The policy writer should not assume any particular structure or manipulate it directly.

Policy block

The policy block contains statements which query data and check its validity. The policy block must terminate with a finish block (though it can have multiple finish blocks in branching paths). The finish block must be specified even if it is empty (e.g. finish {}).

The policy block also defines the automatically-defined variables this, which is a struct containing all of the fields for the command being processed; and envelope, described above.

Finish block

A finish block can contain only create, update, delete, and emit statements, as well as call finish functions. No individual fact (identified by the fact name and key values) can be manipulated more than once in a finish block. Doing so is a runtime exception.

Allowed:

finish {
    // different facts
    delete Bar[deviceID: myId]=>{}
    create FooCount[deviceID: myId]=>{count: 1}
}

finish {
    // assuming id1 != id2
    create FooCount[deviceID: id1]=>{count: count1}
    create FooCount[deviceID: id2]=>{count: count2}
}

Not allowed:

finish {
    delete FooCount[deviceID: id3]
    create FooCount[deviceID: id3]=>{count: 1}
}

(instead of delete and create on a fact, you should use update)
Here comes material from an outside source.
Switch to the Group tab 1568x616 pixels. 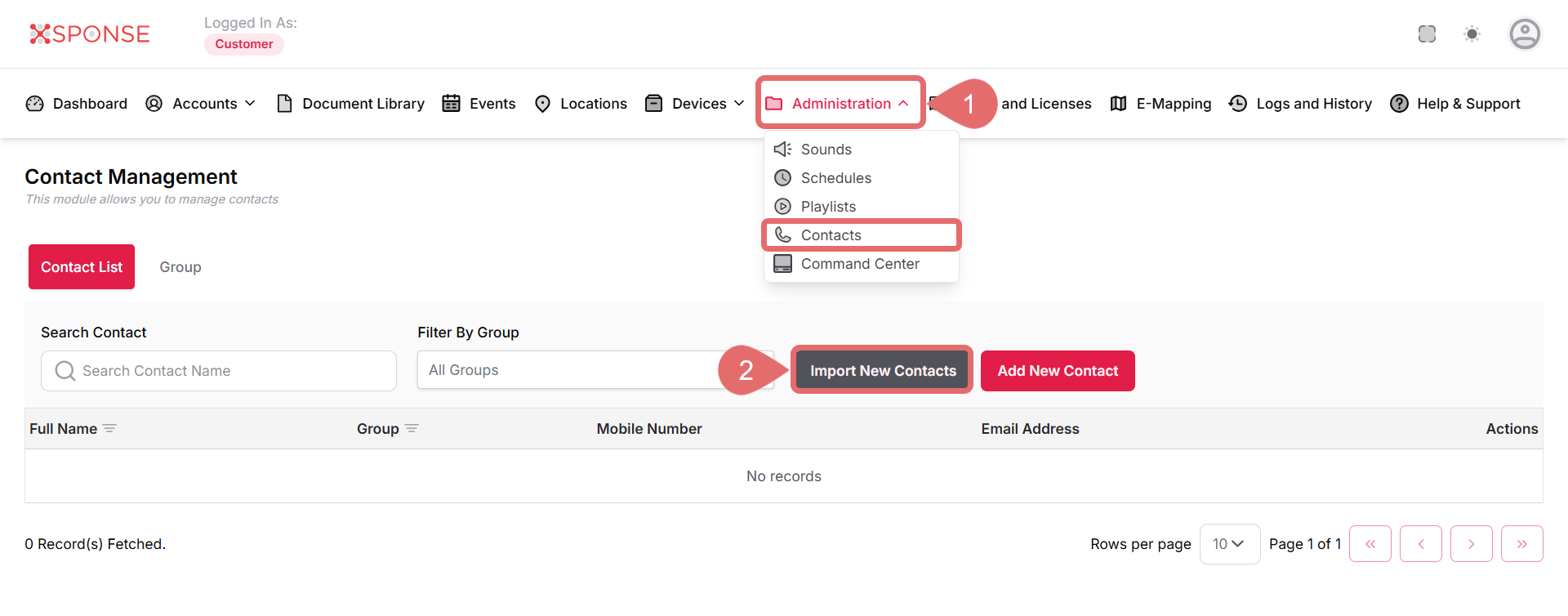pyautogui.click(x=180, y=267)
Additionally, expressions inside finish blocks are limited to named values and constants. Any calculations should be done outside the finish block.

Recall block

recall blocks are executed when a command of this type is recalled. When the introduction of new commands causes a command to fail with a check error, it is recalled. So the recall block is a kind of exception handler for failed policy invariants.

The recall block is optional, and if not specified, a “default” recall will be used that reports a generic check failure to the application. Likewise, if a recall block encounters runtime exception, the default recall will handle and report it.

Recall blocks can execute the same statements as a the policy block, except for check (as its purpose is not to validate anything). The application interface will mark effects produced in recall blocks as recall effects, so that they can be distinguished from the same effects produced in a policy block.

Attributes

Commands may optionally have an attributes block containing one or more named attributes and their values. Attribute values follow the same rules as global let - their types can only be int, string, bool, enum, struct literals (where the structs’ fields follow the same rules), or struct field references.

command Foo {
    attributes {
        priority: 3,
        ephemeral: false,
    }
    ...
}

Attributes are metadata provided to the runtime. It is a mechanism to decouple important operational parameters, like command priorities, from the implementation of the language. They have no effect on policy execution and are not accessible from its code, but they can be queried through the machine interface.